Ⅲ その後の流れと、現在の音楽シーンに見るバーバンクの影響力

 さて、その後についても話しておこう。70年代後半にイギリスからパンク/ニューウェイヴの波が押し寄せ、バーバンクは一掃されてしまうんだよ。まぁ、トーキング・ヘッズなどはバーバンク的な古臭さを感じるけど……でも一部の例外を除いて音がどんどんデジタル化されていくんだ。しかし90年代に入るとソフト・ロック全般が再評価されるようになる。そんな気運が続くなか、90年代半ばにはレニー・ワロンカーがドリームワークスの音楽部門の責任者に就任し、そこでふたたびバーバンクっぽいことをやろうと試みたんだ。なかでもルーファス・ウェインライトには固執していたようで、アルバム制作には膨大な費用を使ったらしいよ。レーベル自体は失敗しちゃったけど、ジョニ・ミッチェル『Shine』をリリースするヒアーやノンサッチにバーバンク精神は受け継がれているような気がする。ヒアーにしても〈豊かな音楽を消さないぞ!〉みたいな執念深さを感じませんか?

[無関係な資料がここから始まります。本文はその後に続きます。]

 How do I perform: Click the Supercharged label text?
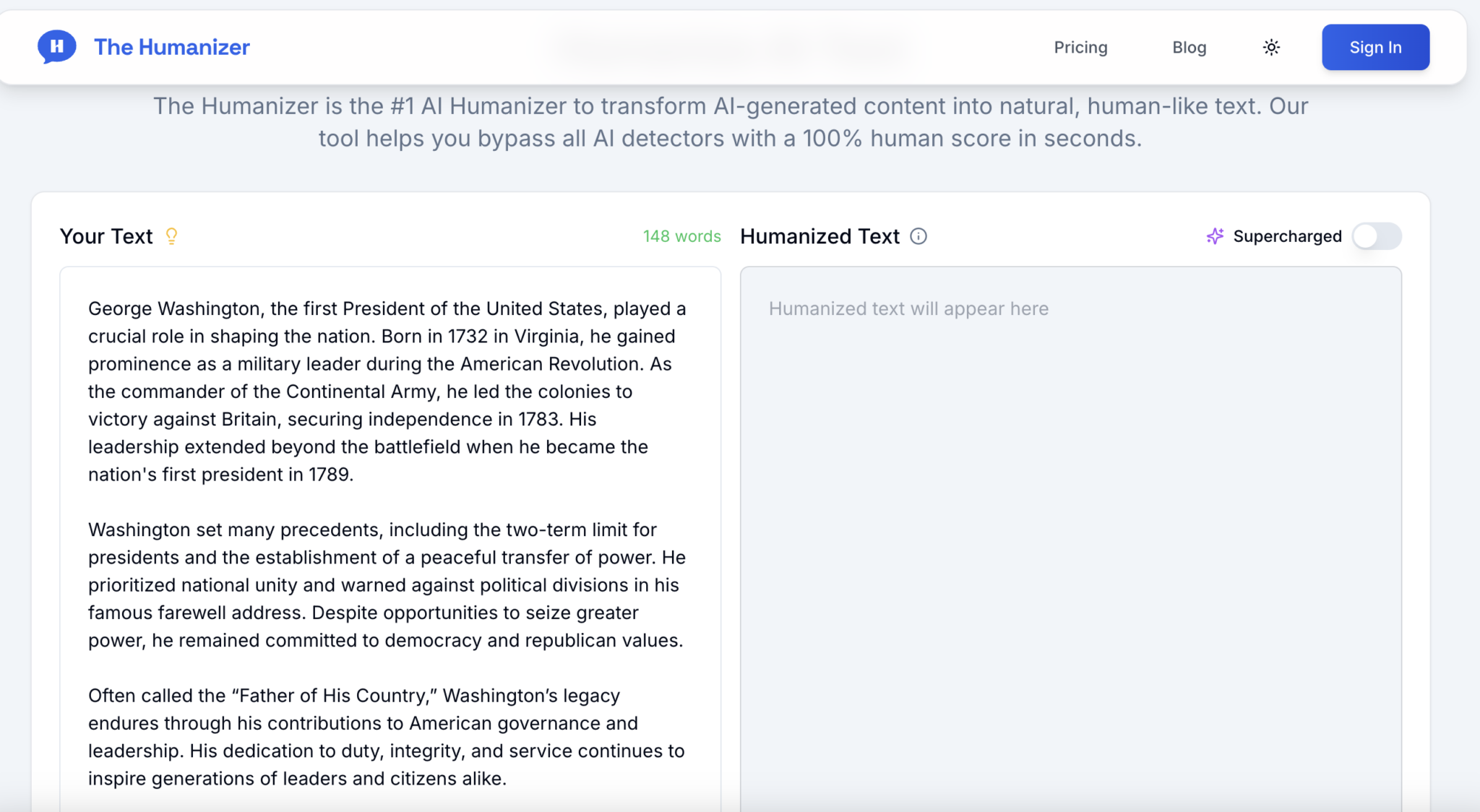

 また、スフィアン・スティーヴンスが各州ごとに一枚ずつアルバムを作っているけど、あれなんてまさに『Discover America』的だよね。あと、ノラ・ジョーンズもすごくバーバンクっぽいセンスがあるなって思っている。ラヴィ・シャンカールの娘だけあって、幼い頃から耳にしてたんだろうね。そうでなきゃ、こんな音楽は作らないよ。ほかにも、アニマル・コレクティヴやウィルコなどいろんなところにバーバンクは潜んでいるから、各自探してみてくださいね。